Le Danois, menacé de mort à plusieurs reprises, est à l'origine de la caricature la plus décriée de Mahomet. Il avait représenté le prophète la tête couverte d'un turban en forme de bombe à la mèche allumée.
Publiés en 2005 dans le journal Jyllands-Posten, ses 12 dessins avaient suscité dans le monde musulman, une tempête de protestations contre le Danemark. Résultat ? Kurt Westergaard est devenu la cible de violentes réactions. Le 12 février 2008 par exemple, la police danoise avait déjoué une tentative d'attentat contre le caricaturiste. Puis le 1er janvier dernier, un Somalien de 28 ans a tenté de l'assassiner à coup de hache dans sa maison près d'Aarhus. Ne devant son salut qu'à sa salle de bains équipée d'une porte blindée, il avait réussi à s'y réfugier et à se protéger de son agresseur.
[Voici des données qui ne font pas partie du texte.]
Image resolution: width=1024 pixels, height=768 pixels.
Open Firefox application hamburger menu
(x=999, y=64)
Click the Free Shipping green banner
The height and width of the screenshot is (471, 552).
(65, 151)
Un quotidien sous surveillance Depuis cette féroce agression, il circule librement mais reste sous protection policière rapprochée. Bien que son journal permette aux seniors qui ont dépassé 67 ans de collaborer occasionnellement, la direction du Jyllands-Posten a préféré qu'il cesse ses activités "pour des questions de sécurité". A contrecoeur, Kurt Westergaard s'attend désormais à prendre sa retraite prochainement. "Je le regrette. Je suis devenu un fardeau trop lourd à porter et un risque trop important", a-t-il souligné.